I hold up a hand. “I’m not insinuating anything. It’s just… They’ve been gone for so long. Before that, they were dating for all of two weeks. To go on a trip twice as long as the time you’ve actually been dating? It feels fishy.” I rub at my jaw. “Something isn’t right here.”

“Alissa seemed to be pretty head over heels for him, though,” Dinah says. “Those first few days she was mooning all over the hospital. Big, dreamy eyes, humming to herself. She was a walking cliché. Even the patients picked up on it.”

“Maddox seemed pretty into Alissa as well,” I reply. “But there’s something gnawing at the back of my neck about this.”

“I feel it, too. I tried to ignore it the first couple of weeks, but now it feels like we need to figure out what the hell is going on.”

“Steady, Dinah. There could be a rational explanation for all of this.” I draw in a breath. “Maybe we’re not seeing the forest for the trees here. We don’t know the whole story.”

“I suppose so.

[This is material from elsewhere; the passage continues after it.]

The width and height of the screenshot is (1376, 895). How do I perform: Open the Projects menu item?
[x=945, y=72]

All I really know is that Alissa met Maddox two weeks before Valentine’s Day, and they saw a lot of each other those first few weekends.”

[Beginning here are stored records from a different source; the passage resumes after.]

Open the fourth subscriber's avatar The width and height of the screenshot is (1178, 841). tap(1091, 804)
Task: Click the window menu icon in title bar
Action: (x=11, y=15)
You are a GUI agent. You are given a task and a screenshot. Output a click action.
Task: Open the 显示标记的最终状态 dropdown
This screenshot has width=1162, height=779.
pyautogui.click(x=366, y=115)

“And then she was back to work Monday.” I open the calendar app on my phone. “That would have been the ninth of February. What happened that day?”

Dinah focuses her gaze on the hospital computer. “It was a pretty normal day here… No big emergencies, no deaths… Oh! But that was the day Lou Chambers got his heart. She would have been overjoyed. He’s one of her all-time favorites.”

“Right. And Carol had just gotten her lungs a few days prior.” I tap my finger to my chin. “So Alissa was in a good mood.”

“Well…she should have been.” Dinah frowns. “But shortly after I told her the good news, she got this haunted look on her face. Like she’d just seen a ghost or something. It was just for a second, and then she pasted on a smile. But she’s my best friend, Dr. O’Rourke. I could see through it in a heartbeat.”

“Why didn’t you say something then?”

“Because she was off to go see Lou before his surgery. She didn’t have a lot of time to spare.”

“Of course.”

“If I remember though”—she narrows her eyes—“she had just come up the elevator with you when I saw her, told her about Lou.”

I smack my palm against my forehead. “Right. I came up with her on the elevator that day. Maddox had walked her to the hospital.” I furrow my brow as I try to remember. “And now that I think of it, he said something odd right before he left.”

Dinah widens her eyes. “What?”

“Well first off, my guard was already up because he had told me he was taking the day off from the haberdashery he runs in Uptown. Extremely out of character for Maddox. I don’t think he had ever closed the shop since his father’s death.” I pace in front of the nurses’ counter. “Something would really have to shake him to keep him from going to work. At the time I thought it was because of Alissa, but that doesn’t make a whole lot of sense since it’s not as if he could hang out with her while she was working at the hospital.”

“But what did Maddox say that was odd?”

“Right. His voice got all serious, which was very off-brand compared to our usual back and forth. He played it off as casual, but like you said, a best friend can tell when something’s up. He told me to make sure she stayed safe while she was working.”